## Moodle Database: Educational Data Log Analysis 



Download the database and write an SQL script to count 
* the number of tables 
* the number of records in each of the tables given in the MIT section
* Number of quiz submissions by hour of day
* Monthly usage time of learners who have confirmed and are not deleted
* Count of log events per user for the following verbs: ['loggedin', 'viewed', 'started', ,'submitted', 'uploaded', 'updated', 'searched', 'resumed', 'answered', 'attempted', 'abandoned']


Write a python class to pull 
* Overall grade of learners for 
* Number of forum posts


MIT tables: 
* mdl_logstore_standard_log
* mdl_context
* mdl_user
* mdl_course
* mdl_modules 
* mdl_course_modules
* mdl_course_modules_completion 
* mdl_grade_items
* mdl_grade_grades
* mdl_grade_categories
* mdl_grade_items_history
* mdl_grade_grades_history
* mdl_grade_categories_history
* mdl_forum
* mdl_forum_discussions
* mdl_forum_posts

In [21]:
import pandas as pd
import numpy as np

In [22]:
# make connection
import psycopg2

# Establish a connection to the database by creating a cursor object
conn = psycopg2.connect(host="localhost", port = 5432, database="moodle", user="ada")

# Create a cursor object
cur = conn.cursor()

#  establish connecction with ipython-sql
%load_ext sql
%sql postgresql://ada:1234@localhost/moodle

The sql extension is already loaded.
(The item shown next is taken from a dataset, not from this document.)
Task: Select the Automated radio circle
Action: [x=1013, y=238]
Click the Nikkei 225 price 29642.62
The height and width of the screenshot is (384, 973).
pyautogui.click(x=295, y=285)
To reload it, use:
  %reload_ext sql


### query to get number of tables in the moodle database

In [23]:
# query to get number of tables in the moodle database
cur.execute("""SELECT COUNT(*) FROM information_schema.tables""")
query_results = cur.fetchall()
print('total number of relations in the moodle database:', query_results)
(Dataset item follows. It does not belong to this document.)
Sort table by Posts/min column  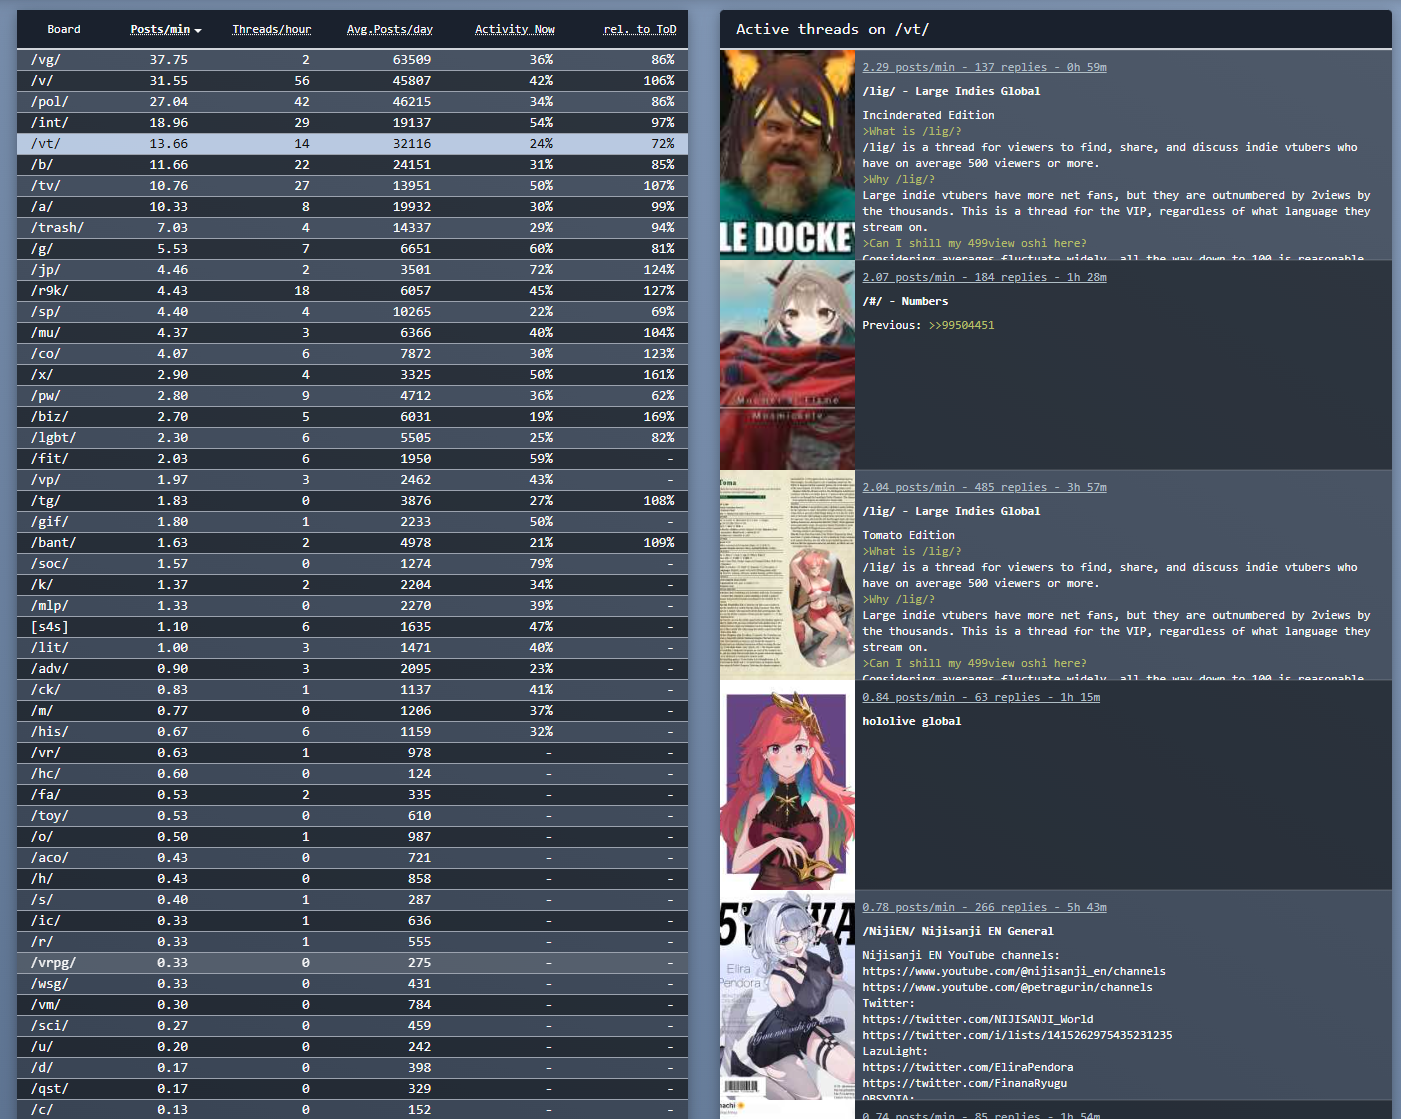165,30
cur.execute("""SELECT COUNT(*) FROM information_schema.tables WHERE table_schema = 'public' --counts all tables""")
query_results = cur.fetchall()
print('total number of public relations in the moodle database:', query_results)

total number of relations in the moodle database: [(642,)]
total number of public relations in the moodle database: [(448,)]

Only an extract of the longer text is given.